### Dataset entries

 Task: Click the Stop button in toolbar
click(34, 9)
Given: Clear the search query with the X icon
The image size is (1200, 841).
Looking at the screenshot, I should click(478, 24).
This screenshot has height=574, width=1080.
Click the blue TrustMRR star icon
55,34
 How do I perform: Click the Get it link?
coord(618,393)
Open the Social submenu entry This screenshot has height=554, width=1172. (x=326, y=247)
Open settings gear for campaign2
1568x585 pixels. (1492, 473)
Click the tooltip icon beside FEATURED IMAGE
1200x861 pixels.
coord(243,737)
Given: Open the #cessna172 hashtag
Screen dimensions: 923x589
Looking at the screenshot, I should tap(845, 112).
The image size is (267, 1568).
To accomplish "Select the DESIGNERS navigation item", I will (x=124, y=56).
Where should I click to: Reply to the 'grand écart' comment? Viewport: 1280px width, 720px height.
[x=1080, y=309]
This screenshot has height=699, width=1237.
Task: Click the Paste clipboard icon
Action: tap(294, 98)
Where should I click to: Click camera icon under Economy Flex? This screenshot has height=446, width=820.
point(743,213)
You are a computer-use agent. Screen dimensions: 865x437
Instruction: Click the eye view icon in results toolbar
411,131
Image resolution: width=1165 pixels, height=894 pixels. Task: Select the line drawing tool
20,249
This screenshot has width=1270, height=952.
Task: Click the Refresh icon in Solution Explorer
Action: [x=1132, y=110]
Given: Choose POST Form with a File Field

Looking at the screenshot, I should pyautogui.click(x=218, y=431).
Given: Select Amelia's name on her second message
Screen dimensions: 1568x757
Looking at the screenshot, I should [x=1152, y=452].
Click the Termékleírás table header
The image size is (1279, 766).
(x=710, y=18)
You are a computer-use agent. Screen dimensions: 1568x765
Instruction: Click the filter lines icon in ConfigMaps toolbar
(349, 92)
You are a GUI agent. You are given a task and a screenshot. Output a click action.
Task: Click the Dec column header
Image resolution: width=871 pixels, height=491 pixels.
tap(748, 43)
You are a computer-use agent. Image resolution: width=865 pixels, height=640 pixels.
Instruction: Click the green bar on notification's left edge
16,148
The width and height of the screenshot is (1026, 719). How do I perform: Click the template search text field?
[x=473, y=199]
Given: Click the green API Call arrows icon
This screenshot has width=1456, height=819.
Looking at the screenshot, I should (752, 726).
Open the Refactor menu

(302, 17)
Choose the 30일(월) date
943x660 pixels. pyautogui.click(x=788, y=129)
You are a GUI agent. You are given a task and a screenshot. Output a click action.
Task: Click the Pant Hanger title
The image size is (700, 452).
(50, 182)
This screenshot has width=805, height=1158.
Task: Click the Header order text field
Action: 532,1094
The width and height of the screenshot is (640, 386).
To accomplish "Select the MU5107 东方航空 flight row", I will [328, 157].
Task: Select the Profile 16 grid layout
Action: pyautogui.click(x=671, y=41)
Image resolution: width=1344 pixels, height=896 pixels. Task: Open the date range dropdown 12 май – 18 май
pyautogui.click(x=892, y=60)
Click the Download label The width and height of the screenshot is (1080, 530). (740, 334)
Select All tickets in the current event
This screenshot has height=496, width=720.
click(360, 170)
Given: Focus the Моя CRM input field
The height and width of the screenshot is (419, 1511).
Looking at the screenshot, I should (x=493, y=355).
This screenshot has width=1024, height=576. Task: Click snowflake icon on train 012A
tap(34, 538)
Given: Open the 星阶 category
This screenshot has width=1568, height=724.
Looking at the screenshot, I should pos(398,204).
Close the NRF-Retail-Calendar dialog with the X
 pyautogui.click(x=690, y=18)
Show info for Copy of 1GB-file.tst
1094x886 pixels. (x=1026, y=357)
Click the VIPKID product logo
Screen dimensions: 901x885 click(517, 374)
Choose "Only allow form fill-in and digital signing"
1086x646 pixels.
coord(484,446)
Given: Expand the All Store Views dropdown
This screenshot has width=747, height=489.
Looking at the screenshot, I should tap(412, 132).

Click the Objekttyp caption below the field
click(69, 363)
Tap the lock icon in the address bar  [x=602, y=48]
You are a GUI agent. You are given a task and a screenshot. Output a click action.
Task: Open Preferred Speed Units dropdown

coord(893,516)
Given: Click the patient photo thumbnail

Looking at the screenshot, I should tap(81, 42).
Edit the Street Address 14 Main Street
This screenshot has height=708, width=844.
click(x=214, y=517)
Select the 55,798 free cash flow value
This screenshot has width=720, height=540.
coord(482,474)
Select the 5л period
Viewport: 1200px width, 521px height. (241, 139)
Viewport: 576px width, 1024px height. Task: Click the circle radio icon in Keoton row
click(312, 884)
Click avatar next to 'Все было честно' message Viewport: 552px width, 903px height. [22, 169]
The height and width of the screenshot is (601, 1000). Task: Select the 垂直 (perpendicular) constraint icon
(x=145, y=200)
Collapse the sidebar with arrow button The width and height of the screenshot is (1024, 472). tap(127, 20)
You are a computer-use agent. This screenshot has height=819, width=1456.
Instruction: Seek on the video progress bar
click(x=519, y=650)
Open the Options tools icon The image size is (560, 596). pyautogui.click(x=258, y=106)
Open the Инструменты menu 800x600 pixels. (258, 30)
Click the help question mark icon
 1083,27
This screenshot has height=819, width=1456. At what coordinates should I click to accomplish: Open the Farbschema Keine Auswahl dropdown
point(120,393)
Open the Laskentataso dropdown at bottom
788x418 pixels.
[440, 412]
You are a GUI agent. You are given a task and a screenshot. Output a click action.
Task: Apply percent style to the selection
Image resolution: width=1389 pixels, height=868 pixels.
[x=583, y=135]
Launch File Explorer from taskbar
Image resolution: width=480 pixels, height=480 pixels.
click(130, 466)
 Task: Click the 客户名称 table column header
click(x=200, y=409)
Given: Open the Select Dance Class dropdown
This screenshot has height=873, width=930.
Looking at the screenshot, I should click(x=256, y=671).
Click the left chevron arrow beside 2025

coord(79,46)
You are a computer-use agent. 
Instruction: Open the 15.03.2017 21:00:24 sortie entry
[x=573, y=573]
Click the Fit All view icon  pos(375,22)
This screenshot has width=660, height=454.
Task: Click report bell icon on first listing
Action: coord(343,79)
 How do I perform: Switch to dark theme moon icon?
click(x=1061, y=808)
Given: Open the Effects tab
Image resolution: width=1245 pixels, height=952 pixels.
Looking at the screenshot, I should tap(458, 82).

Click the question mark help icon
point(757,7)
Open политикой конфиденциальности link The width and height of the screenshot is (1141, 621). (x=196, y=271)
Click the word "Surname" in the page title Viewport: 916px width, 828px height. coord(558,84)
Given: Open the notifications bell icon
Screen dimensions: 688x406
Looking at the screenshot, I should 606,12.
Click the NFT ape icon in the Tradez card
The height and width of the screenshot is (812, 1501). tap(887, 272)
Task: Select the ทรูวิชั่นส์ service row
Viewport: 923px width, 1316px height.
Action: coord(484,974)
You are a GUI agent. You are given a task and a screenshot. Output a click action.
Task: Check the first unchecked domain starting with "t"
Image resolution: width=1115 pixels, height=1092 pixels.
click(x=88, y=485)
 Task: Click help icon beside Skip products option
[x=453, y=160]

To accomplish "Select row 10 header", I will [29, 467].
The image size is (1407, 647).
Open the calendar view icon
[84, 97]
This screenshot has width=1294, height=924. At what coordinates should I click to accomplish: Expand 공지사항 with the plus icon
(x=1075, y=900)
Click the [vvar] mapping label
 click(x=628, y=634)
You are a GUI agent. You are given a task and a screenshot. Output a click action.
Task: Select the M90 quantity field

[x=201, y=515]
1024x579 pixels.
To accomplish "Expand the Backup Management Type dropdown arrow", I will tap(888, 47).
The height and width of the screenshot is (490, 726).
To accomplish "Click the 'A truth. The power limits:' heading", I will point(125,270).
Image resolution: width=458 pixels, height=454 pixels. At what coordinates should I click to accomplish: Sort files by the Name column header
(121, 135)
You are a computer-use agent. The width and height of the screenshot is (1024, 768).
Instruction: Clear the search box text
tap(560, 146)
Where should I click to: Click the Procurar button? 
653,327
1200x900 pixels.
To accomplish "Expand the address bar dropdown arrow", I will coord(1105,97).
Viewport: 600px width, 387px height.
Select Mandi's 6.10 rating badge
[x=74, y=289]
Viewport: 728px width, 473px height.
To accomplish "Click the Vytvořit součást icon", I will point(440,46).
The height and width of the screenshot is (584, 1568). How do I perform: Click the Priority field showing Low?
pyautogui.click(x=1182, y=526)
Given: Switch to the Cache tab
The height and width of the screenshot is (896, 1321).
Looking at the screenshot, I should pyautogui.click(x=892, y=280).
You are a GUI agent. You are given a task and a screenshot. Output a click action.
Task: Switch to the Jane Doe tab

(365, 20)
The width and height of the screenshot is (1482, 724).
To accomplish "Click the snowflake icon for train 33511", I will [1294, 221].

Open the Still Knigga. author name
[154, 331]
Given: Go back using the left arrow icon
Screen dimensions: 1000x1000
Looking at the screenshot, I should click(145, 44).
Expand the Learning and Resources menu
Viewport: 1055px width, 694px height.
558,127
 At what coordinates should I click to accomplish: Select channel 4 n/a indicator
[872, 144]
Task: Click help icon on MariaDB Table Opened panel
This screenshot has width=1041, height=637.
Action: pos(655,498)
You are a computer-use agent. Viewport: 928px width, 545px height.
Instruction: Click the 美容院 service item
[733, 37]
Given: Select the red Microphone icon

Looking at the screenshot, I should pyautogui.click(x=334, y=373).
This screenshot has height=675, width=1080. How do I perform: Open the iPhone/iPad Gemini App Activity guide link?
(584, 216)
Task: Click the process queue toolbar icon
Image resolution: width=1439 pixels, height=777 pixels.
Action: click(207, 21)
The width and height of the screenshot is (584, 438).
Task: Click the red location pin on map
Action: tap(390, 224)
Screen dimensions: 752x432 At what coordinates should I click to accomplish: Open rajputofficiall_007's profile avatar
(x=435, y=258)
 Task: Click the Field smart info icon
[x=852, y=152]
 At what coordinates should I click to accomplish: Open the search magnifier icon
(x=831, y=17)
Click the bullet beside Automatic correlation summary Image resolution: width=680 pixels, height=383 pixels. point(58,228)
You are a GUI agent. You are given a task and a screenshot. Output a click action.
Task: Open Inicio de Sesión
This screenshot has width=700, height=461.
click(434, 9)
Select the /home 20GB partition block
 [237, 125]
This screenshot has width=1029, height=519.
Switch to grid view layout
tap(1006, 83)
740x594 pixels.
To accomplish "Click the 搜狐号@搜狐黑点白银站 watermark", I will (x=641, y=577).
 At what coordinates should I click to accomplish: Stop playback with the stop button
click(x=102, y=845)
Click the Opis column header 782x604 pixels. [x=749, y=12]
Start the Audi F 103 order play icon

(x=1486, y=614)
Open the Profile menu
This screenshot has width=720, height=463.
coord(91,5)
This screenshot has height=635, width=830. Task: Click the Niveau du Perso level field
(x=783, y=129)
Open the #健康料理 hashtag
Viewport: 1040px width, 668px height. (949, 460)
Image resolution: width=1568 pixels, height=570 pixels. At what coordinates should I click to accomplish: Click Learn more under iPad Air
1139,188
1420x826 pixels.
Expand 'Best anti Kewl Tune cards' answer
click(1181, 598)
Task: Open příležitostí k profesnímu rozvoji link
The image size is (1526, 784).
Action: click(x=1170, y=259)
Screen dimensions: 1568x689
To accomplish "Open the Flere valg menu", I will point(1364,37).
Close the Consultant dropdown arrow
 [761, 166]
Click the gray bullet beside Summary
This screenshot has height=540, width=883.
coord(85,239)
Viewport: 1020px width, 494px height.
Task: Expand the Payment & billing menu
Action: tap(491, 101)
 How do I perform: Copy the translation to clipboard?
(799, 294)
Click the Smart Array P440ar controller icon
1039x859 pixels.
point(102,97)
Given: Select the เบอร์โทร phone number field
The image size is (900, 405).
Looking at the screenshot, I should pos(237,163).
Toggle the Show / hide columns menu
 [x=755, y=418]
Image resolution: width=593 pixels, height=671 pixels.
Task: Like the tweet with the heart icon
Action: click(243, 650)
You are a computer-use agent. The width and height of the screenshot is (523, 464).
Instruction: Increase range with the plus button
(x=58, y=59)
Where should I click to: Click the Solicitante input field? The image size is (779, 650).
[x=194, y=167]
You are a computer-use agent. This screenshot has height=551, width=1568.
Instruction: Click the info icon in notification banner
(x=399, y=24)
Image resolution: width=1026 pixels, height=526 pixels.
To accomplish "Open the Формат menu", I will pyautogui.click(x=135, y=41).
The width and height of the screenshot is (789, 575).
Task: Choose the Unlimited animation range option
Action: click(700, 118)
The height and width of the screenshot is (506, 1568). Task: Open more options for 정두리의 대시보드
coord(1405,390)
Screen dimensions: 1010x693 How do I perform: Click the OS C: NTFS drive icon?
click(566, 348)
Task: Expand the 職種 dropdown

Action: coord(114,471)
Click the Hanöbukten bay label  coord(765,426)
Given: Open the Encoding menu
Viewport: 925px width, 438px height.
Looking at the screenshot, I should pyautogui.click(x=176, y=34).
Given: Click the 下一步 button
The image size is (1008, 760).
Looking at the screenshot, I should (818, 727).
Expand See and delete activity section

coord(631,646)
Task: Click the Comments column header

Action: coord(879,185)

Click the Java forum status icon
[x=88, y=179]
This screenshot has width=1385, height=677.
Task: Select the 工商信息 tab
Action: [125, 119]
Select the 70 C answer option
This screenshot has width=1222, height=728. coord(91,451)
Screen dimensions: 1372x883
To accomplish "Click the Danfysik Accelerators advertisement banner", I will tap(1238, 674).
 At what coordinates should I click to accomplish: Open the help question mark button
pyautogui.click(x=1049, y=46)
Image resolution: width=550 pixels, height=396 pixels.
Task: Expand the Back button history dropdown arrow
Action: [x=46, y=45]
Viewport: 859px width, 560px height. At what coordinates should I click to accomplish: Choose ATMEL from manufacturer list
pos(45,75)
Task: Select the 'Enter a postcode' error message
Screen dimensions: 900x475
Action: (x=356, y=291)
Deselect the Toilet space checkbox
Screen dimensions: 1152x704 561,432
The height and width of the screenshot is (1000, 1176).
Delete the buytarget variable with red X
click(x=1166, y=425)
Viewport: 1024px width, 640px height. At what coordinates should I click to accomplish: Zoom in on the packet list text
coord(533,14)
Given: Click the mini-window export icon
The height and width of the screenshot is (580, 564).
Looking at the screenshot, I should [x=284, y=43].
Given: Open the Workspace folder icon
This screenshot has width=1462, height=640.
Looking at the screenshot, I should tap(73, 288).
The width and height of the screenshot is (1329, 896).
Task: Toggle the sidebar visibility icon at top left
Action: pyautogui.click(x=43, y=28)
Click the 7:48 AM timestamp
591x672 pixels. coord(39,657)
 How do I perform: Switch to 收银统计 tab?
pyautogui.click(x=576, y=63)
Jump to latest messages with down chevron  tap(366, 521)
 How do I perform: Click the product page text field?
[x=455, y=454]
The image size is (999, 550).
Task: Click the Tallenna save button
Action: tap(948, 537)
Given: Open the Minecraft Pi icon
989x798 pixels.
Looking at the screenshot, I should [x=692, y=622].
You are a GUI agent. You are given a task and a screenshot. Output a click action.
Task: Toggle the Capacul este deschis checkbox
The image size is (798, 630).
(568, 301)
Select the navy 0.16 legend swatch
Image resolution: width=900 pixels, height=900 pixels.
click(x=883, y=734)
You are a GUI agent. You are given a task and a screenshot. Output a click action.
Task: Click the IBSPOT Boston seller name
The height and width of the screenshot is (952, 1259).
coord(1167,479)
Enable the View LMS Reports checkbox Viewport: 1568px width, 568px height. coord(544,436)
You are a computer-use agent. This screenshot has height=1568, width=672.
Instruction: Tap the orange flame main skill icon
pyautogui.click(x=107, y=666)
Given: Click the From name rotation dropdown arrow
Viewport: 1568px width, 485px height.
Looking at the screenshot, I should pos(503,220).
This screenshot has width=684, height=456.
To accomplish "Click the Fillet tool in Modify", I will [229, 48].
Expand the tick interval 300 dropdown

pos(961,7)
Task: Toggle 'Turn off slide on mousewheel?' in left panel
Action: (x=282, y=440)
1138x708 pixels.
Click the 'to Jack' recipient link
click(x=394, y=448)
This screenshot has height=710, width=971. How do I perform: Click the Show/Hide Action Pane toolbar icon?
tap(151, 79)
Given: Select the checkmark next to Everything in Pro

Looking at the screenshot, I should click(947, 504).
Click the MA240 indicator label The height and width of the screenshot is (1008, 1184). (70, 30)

### Aim of the exercise
Check every line of the data for the word "title". The response is the count alone.

### Final answer
2